Lo que anota el jurista-periodista, quien también fue víctima de un secuestro, es que los episodios narrados, pese a lo horripilantes, no calzan en la calificación de crimen o delito de lesa humanidad. Otro jurista, Ramiro García Falconí, escribe en El Universo: “No es lo horrendo o sangriento de una conducta lo que la define como de lesa humanidad, sino su generalidad o sistematicidad”.
El Estatuto de Roma, de la Corte Penal Internacional, define al crimen de lesa humanidad como el asesinato, exterminio, deportación o desplazamiento forzoso, tortura, violación, prostitución forzada, esclavitud sexual, persecución por motivos religiosos, políticos, étnicos, de orientación sexual o cualquier acto inhumano que cause graves sufrimientos o atente contra la salud mental o física de quien los sufre. Ejemplos abundan: el Holocausto, las dictaduras del Cono Sur con miles de torturados y desaparecidos y, más recientemente, el ataque criminal en París con 129 muertos, decenas de heridos y un trauma en la sociedad.
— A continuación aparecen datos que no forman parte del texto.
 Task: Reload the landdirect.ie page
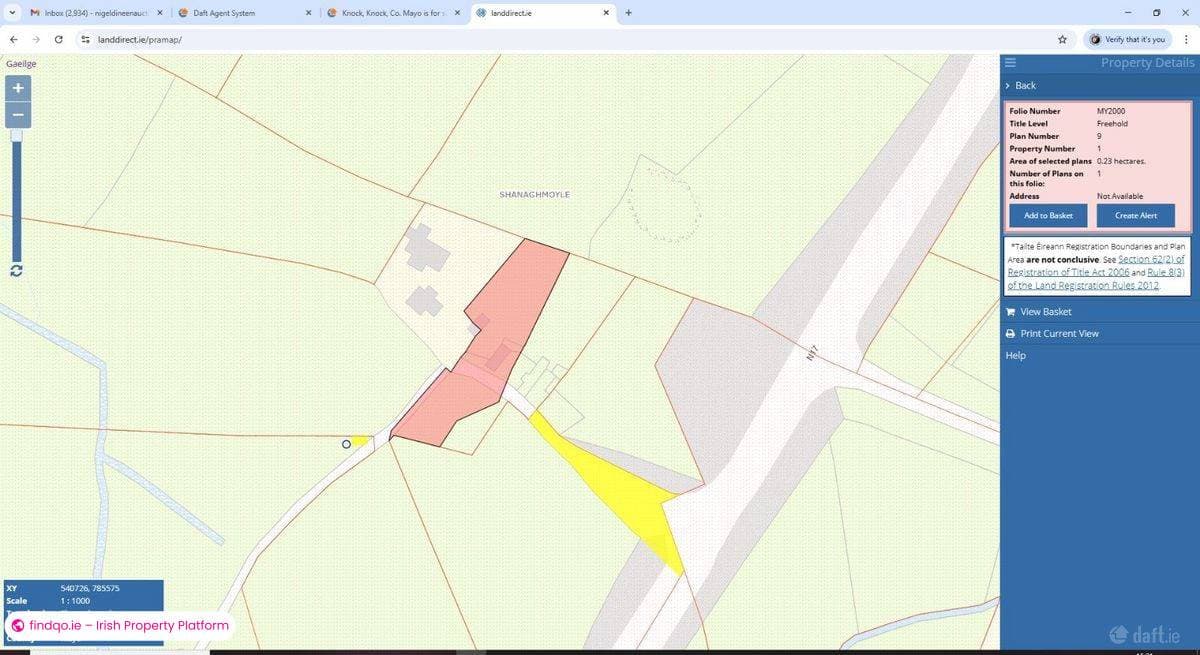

No soy juez para definir si fue correcta o no la presencia del Alto Mando militar durante una audiencia donde se juzgaba a quienes participaron en la represión a un grupo subversivo que se había revelado en contra de un sistema político que pocos años antes había superado una década de dictadura militar.Si cabe una digresión, digamos que ni los subversivos asaltaban bancos o secuestraban con pistolas de agua, ni los uniformados respondían con bombas similares a las que se usan para jugar carnaval. Pero ya, que se aclare y se juzgue a quien haya cometido excesos o violado los derechos humanos y vivamos el presente.
Pese a que fui testigo como periodista de esa etapa de enorme convulsión social, prefiero quedarme con el recuerdo positivo de unos militares que cumplieron su rol cuando les tocó defender la soberanía en el alto Cenepa en los años noventa, lo cual nos permite ahora vivir en paz y sin la permanente amenaza de la guerra. La discusión de ideas se ha convertido en un debate de egos, por eso se discute con tanta ligereza el rol de los militares en la vida republicana del país.